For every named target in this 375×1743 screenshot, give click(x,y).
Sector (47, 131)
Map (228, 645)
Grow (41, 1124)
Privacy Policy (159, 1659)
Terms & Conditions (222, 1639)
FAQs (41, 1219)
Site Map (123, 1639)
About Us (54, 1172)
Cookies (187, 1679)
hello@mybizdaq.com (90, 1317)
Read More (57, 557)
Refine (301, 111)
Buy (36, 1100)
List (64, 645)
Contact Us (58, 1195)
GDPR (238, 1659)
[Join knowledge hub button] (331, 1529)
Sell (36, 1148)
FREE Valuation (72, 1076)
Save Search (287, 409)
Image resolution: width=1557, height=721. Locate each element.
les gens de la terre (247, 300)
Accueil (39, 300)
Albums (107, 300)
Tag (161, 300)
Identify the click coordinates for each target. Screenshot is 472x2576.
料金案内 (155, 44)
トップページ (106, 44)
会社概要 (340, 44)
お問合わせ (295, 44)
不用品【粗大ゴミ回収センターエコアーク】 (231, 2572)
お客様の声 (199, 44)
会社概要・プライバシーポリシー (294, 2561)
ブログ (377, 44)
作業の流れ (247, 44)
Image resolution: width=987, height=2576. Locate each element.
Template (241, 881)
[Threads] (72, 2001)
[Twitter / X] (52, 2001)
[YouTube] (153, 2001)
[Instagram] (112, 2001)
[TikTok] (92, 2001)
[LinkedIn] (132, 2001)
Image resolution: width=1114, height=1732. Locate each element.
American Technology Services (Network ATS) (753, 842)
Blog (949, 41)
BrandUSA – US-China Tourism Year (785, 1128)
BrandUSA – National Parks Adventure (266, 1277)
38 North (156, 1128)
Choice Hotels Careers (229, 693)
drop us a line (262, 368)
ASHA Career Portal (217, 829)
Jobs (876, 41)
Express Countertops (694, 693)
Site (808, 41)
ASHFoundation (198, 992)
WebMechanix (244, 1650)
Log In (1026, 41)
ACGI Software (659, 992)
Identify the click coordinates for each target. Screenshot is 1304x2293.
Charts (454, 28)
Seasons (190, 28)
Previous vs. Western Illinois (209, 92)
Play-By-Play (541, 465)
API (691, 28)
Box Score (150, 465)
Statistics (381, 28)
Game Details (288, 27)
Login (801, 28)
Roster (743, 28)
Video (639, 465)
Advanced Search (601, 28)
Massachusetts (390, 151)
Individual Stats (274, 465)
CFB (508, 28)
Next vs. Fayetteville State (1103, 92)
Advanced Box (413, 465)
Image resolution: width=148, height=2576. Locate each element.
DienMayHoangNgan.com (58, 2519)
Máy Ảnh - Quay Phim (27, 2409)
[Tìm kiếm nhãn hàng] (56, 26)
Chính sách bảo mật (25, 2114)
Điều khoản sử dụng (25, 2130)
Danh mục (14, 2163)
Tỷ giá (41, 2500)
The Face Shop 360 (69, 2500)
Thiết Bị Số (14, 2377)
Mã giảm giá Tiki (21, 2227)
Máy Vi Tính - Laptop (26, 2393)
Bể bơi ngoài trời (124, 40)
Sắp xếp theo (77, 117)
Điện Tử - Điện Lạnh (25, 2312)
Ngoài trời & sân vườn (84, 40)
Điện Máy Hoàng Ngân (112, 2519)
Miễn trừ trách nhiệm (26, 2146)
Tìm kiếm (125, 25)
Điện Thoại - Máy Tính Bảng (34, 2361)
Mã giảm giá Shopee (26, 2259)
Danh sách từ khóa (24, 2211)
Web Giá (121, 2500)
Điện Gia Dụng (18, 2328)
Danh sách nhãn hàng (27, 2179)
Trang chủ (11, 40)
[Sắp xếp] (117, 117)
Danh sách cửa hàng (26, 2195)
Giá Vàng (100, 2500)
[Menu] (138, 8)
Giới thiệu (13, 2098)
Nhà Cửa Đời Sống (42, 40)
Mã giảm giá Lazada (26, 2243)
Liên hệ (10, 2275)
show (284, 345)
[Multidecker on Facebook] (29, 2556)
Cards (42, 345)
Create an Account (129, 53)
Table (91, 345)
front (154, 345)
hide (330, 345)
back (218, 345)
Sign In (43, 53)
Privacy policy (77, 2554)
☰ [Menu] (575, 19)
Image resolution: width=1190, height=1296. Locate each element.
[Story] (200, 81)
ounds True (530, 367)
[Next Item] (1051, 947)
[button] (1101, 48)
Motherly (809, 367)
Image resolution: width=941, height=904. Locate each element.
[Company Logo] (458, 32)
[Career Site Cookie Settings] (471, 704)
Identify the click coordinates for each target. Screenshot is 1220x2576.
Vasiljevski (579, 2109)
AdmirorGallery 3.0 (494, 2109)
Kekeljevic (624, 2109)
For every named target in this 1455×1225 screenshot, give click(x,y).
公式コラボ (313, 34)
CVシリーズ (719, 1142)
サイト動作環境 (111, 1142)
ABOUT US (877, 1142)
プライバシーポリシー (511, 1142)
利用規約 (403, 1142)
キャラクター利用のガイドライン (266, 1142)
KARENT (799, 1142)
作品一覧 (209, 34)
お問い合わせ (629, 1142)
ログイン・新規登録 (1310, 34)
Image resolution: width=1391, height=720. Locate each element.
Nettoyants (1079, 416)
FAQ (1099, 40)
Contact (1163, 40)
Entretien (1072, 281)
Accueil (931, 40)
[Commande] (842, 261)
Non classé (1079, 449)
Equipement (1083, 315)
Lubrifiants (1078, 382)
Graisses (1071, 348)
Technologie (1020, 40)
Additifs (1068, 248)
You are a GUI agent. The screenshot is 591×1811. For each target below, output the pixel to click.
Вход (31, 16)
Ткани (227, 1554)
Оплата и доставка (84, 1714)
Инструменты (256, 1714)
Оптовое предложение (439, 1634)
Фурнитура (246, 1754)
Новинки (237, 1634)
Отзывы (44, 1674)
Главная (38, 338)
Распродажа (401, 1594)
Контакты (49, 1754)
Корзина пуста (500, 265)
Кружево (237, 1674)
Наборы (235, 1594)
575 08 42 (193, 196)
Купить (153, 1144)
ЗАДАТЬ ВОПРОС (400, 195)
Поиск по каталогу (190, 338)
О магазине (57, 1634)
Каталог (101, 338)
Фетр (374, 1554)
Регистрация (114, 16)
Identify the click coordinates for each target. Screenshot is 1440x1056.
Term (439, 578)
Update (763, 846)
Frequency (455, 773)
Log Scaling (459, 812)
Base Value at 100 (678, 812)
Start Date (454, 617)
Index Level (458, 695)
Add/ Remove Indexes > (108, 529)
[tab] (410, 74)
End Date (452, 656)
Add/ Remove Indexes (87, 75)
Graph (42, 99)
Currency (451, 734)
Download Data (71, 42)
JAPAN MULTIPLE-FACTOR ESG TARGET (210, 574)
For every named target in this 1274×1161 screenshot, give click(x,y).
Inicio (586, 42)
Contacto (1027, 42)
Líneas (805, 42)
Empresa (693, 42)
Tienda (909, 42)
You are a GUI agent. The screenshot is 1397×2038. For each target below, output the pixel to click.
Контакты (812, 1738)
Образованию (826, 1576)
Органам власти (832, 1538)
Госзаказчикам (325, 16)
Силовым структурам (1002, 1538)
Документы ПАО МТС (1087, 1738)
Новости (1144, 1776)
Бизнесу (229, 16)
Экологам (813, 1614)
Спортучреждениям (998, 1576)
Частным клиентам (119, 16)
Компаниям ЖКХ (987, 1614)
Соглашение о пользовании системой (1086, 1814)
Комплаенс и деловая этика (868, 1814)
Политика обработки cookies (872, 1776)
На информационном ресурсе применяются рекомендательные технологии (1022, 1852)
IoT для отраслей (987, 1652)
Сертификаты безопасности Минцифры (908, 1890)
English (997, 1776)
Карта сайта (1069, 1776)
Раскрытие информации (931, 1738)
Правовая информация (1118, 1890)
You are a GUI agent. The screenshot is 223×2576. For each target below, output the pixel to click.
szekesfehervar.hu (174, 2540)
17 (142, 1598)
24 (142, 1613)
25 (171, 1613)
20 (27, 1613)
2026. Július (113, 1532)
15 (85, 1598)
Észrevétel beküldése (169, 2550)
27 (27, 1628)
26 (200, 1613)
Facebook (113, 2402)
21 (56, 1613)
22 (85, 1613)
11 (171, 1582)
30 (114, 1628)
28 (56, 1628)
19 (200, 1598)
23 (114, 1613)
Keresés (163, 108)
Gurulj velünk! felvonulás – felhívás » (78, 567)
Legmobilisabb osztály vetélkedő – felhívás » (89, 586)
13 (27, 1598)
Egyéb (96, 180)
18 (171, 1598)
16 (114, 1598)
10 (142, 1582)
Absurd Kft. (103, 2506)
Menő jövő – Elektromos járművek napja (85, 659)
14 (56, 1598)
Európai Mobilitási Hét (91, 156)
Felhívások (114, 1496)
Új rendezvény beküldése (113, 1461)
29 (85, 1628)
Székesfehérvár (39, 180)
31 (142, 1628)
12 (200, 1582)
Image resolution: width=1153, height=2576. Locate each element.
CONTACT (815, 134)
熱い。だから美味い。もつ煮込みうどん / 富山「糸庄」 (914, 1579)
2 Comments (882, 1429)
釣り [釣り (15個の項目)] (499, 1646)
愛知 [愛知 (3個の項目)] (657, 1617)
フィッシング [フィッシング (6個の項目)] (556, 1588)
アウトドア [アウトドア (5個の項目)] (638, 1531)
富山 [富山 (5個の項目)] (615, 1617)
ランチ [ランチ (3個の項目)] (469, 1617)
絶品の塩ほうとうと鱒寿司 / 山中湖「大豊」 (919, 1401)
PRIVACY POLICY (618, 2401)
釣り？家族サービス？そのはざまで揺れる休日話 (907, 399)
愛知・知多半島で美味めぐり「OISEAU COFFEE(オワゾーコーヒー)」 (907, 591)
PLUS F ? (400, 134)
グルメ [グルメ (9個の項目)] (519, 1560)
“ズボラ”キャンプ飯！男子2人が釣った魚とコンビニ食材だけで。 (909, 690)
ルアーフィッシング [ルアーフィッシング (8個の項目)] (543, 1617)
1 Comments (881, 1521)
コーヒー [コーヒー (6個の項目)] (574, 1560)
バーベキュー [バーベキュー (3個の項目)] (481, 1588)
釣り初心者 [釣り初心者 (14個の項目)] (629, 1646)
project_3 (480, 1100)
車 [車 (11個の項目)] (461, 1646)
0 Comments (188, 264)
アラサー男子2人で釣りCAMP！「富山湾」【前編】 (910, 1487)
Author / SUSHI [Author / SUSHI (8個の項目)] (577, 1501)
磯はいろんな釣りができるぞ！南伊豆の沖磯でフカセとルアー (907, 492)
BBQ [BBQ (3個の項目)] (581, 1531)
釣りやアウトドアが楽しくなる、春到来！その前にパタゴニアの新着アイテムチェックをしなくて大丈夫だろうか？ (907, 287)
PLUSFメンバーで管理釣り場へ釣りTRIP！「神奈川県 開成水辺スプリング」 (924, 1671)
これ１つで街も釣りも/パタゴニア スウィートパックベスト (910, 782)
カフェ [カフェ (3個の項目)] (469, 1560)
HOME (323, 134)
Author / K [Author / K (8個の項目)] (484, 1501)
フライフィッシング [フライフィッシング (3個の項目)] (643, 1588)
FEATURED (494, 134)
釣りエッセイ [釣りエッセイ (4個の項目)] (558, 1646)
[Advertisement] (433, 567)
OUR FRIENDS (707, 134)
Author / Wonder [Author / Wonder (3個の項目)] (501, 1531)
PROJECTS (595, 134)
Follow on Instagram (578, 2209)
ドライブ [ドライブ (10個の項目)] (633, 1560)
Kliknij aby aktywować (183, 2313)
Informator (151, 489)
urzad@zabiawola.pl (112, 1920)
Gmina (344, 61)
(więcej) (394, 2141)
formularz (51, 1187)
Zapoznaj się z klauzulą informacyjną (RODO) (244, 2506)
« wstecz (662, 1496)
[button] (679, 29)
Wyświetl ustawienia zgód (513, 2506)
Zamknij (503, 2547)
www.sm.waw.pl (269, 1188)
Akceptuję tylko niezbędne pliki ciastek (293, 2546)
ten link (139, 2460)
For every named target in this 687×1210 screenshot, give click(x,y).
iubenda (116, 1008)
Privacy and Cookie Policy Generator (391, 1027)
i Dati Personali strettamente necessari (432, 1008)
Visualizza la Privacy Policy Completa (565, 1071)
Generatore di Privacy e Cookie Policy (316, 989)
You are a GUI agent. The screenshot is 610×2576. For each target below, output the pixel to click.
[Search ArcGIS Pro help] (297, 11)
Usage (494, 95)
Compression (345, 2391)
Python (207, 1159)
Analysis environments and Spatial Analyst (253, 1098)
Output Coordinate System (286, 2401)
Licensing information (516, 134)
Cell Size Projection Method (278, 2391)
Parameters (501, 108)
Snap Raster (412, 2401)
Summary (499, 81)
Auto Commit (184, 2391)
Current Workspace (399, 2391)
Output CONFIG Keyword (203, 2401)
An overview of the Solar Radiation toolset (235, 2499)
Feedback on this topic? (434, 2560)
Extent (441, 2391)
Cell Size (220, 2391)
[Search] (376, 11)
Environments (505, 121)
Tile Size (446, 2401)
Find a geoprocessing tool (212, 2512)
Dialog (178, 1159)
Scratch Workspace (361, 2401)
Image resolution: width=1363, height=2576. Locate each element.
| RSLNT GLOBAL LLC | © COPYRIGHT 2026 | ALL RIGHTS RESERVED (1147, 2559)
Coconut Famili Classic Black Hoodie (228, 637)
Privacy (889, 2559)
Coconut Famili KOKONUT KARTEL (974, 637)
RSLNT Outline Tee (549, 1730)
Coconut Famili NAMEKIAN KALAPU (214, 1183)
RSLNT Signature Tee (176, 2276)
============
_WHAT YOU SHOULD DO_: Rewrite everything from the line containing "The Face Shop 360 (69, 2500)" down to the line containing "Motherly (809, 367)", substituting "Navigation" for each occurrence of "Menu" and leaving all else unchanged. Reproduce only those lines.

_COMPLETE RESPONSE_:
The Face Shop 360 (69, 2500)
Thiết Bị Số (14, 2377)
Mã giảm giá Tiki (21, 2227)
Máy Vi Tính - Laptop (26, 2393)
Bể bơi ngoài trời (124, 40)
Sắp xếp theo (77, 117)
Điện Tử - Điện Lạnh (25, 2312)
Ngoài trời & sân vườn (84, 40)
Điện Máy Hoàng Ngân (112, 2519)
Miễn trừ trách nhiệm (26, 2146)
Tìm kiếm (125, 25)
Điện Thoại - Máy Tính Bảng (34, 2361)
Mã giảm giá Shopee (26, 2259)
Danh sách từ khóa (24, 2211)
Web Giá (121, 2500)
Điện Gia Dụng (18, 2328)
Danh sách nhãn hàng (27, 2179)
Trang chủ (11, 40)
[Sắp xếp] (117, 117)
Danh sách cửa hàng (26, 2195)
Giá Vàng (100, 2500)
[Navigation] (138, 8)
Giới thiệu (13, 2098)
Nhà Cửa Đời Sống (42, 40)
Mã giảm giá Lazada (26, 2243)
Liên hệ (10, 2275)
show (284, 345)
[Multidecker on Facebook] (29, 2556)
Cards (42, 345)
Create an Account (129, 53)
Table (91, 345)
front (154, 345)
hide (330, 345)
back (218, 345)
Sign In (43, 53)
Privacy policy (77, 2554)
☰ [Navigation] (575, 19)
Image resolution: width=1190, height=1296. Locate each element.
[Story] (200, 81)
ounds True (530, 367)
[Next Item] (1051, 947)
[button] (1101, 48)
Motherly (809, 367)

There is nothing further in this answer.